» **EXTRACT PROVIDED**:
________

As part of a divorce, child custody, support, or visitation proceeding, the judge may require the parties to go to mediation and to pay for it themselves.2 Although mediation can sometimes be helpful, it can be very hard to face the other parent and get a fair deal if that person has abused you or your child. Be sure to tell the judge if the other parent has been abusive. The judge may not require mediation if the other parent has physically or sexually abused you or your child.2

The mediation proceedings will be done in private, but the mediator cannot keep you from bringing your lawyer.3 The mediator will try to help you and the other parent come to a voluntary agreement. If you come to an agreement, then the mediator will write it up and you and the other parent can sign it. Be sure to review it or have your lawyer look at it before you sign it to make sure it really is what you agreed to. The agreement isn’t legally binding until the judge approves it.4

1 N.D.R. Ct. 8.8(a)(1)(A); N.D. Cent. Code § 14-09.1-08
2 N.D. Cent. Code § 14-09.1-02
3 N.D. Cent. Code § 14-09.1-05
4 N.D. Cent. Code § 14-09.1-07

What are some pros and cons of getting a parenting plan?

There are many reasons you might choose not to get a parenting plan from a judge. You may decide not to get an order because you don’t want to get the courts involved. You may already have an informal agreement with the other parent that works well for you or you may think that going to court will provoke the other parent into seeking more time and more rights with your child than you want.

However, in some cases it is a good idea to get a parenting plan from a judge. Having a court-ordered parenting plan might make it easier to deal with the other parent because the rights and responsibilities for each parent are stated clearly in the plan. You will have to make this choice based on your particular situation. A lawyer might be able to offer you advice about which choice is right for you. To find a lawyer in your area, please see our ND Finding a Lawyer page.

If you go to court, a judge can give you (or the other parent):

  • the right to make decisions about your child;
  • the right to have your child live with only one parent or to have the child live with both parents; and
  • the responsibility to make child support payments or the right to receive child support payments.

________

» **PROVIDED DATA**:

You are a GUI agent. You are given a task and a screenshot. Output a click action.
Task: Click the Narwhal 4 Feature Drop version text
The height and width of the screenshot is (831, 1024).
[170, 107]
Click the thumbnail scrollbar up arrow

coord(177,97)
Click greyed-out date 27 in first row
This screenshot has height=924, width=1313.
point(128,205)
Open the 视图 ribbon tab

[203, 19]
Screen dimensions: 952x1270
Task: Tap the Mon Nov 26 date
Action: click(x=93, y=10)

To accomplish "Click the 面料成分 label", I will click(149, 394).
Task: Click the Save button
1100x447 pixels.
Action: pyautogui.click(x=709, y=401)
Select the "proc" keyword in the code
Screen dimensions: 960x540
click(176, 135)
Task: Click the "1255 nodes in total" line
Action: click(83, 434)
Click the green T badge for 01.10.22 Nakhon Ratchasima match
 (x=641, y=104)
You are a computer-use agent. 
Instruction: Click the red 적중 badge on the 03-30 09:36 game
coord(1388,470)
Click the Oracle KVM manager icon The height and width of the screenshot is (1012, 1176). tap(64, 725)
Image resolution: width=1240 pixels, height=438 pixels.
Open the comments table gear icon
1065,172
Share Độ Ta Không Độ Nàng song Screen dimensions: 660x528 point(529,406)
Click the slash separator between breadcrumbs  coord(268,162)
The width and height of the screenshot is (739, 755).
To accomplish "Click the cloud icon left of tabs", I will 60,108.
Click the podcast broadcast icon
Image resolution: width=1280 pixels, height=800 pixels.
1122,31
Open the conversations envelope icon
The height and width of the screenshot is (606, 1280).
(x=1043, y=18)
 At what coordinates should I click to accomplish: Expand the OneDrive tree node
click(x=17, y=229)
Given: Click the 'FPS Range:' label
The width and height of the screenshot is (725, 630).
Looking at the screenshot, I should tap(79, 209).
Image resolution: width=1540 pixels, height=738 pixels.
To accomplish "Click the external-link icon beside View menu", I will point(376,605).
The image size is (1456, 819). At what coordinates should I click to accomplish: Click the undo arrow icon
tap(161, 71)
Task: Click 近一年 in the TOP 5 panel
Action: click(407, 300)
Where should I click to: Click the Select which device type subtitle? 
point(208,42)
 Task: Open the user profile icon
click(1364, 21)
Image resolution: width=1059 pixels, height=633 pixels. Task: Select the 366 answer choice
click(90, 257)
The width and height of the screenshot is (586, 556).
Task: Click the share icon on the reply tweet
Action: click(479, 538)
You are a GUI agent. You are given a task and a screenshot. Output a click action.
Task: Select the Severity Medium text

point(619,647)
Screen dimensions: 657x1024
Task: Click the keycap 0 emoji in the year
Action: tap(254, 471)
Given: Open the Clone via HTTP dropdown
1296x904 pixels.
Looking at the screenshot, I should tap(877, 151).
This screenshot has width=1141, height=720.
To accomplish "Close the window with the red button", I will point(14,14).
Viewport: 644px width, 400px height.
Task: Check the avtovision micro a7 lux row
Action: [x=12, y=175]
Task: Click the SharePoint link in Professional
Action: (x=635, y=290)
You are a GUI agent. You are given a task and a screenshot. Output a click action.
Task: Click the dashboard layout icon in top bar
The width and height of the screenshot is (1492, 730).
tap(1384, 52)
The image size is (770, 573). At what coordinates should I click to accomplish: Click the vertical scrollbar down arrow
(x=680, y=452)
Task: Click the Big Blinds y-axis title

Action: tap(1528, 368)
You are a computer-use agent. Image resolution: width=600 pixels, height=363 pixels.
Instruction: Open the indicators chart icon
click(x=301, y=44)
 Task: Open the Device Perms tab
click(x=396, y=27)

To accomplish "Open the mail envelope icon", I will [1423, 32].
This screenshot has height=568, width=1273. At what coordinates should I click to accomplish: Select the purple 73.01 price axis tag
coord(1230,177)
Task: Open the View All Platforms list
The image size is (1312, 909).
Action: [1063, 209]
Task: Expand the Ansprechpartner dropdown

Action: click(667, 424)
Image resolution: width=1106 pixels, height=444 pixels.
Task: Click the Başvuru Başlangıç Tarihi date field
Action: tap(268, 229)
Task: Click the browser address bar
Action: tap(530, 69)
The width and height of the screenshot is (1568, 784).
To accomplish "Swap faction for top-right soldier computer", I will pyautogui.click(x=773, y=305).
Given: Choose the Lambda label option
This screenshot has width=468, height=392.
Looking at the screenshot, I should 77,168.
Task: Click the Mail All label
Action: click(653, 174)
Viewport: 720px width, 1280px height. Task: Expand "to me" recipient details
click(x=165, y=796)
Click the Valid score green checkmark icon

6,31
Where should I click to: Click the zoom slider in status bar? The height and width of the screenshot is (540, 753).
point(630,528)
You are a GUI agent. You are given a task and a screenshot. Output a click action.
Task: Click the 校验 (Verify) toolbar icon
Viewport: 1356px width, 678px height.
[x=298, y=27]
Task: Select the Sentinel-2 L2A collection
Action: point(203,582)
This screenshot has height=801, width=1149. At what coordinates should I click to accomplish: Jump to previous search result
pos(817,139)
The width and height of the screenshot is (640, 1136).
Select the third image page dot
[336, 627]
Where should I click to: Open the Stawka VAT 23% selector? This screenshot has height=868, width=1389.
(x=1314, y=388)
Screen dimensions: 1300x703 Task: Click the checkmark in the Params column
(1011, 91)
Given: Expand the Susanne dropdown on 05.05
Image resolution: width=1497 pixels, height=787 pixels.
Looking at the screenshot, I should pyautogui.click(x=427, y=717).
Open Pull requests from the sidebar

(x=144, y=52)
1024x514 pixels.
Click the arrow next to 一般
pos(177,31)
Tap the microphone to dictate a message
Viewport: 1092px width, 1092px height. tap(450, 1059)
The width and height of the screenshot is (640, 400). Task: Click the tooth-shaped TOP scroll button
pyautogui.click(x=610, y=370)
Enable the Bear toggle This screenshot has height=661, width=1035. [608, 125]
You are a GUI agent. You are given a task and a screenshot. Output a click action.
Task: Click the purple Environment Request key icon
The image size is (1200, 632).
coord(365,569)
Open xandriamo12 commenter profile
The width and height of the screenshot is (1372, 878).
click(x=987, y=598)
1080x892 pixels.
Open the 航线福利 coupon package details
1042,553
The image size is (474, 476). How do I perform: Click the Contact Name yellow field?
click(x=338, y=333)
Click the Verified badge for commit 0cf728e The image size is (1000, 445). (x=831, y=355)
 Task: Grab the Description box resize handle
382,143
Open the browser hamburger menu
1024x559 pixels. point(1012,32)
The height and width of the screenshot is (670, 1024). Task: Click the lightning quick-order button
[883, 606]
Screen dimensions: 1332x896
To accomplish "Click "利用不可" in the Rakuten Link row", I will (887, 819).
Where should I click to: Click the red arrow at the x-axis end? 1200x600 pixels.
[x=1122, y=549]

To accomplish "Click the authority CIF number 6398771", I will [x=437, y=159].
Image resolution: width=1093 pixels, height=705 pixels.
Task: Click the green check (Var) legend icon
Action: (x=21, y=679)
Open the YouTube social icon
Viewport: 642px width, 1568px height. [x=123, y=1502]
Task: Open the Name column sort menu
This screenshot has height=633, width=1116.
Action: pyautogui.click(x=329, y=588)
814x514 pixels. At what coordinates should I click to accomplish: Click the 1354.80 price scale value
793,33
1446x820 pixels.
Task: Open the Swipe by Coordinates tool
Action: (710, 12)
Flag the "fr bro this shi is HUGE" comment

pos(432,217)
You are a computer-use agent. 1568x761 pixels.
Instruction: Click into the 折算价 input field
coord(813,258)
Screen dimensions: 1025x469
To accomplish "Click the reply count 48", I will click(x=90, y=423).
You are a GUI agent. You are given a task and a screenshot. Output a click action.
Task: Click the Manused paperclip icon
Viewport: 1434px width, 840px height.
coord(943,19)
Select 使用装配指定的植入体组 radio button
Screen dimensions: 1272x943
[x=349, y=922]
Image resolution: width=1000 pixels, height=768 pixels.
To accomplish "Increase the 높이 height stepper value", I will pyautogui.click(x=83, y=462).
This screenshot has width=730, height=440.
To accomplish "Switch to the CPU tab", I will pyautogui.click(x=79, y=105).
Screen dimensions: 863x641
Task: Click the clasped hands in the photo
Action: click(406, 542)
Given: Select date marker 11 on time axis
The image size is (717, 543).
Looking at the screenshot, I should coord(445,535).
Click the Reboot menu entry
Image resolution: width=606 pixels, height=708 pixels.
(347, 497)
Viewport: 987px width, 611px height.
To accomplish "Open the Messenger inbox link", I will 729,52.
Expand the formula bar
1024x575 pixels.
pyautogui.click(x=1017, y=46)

________

» **THINGS TO DO**:
a. According to the parenting plan text, when does an agreement reached in mediation become legally binding?
b. Continue the parenting plan text from the point where it stops.
The data that comes after the parenting plan text is separate material.

» **ANSWERS TO THE PROBLEMS**:
a. It becomes legally binding once the judge approves it.

b.
It is important to note that without an order from a judge, parents may be considered to legally have equal rights to their child even if one parent is the primary caretaker and the other isn’t involved.

Should I start a court case to ask for supervised visitation?

If you are not comfortable with the abuser being alone with your child, you might be thinking about asking the judge to order that visits with your child be supervised.  If you are already in court because the abuser filed for visitation or custody, you may not have much to lose by asking that the visits be supervised if you can present a valid reason for your request, although this may depend on your situation.

However, if there is no current court case, please get legal advice before you start a court case to ask for supervised visits.  We strongly recommend that you talk to an attorney who specializes in custody matters to find out what you would have to prove to get the visits supervised and how long supervised visits would last, based on the facts of your case.

In the majority of cases, supervised visits are only a temporary measure.  Although the exact visitation order will vary by state, county, or judge, the judge might order a professional to observe the other parent on a certain amount of visits or the visits might be supervised by a relative for a certain amount of time – and if there are no obvious problems, the visits may likely become unsupervised.  Oftentimes, at the end of a case, the other parent ends up with more frequent and/ or longer visits than s/he had before you went into court or even some form of custody.

In some cases, to protect your child from immediate danger by the abuser, starting a case to ask for custody and supervised visits is appropriate.  To find out what may be best in your situation, please go to ND Finding a Lawyer to seek out legal advice.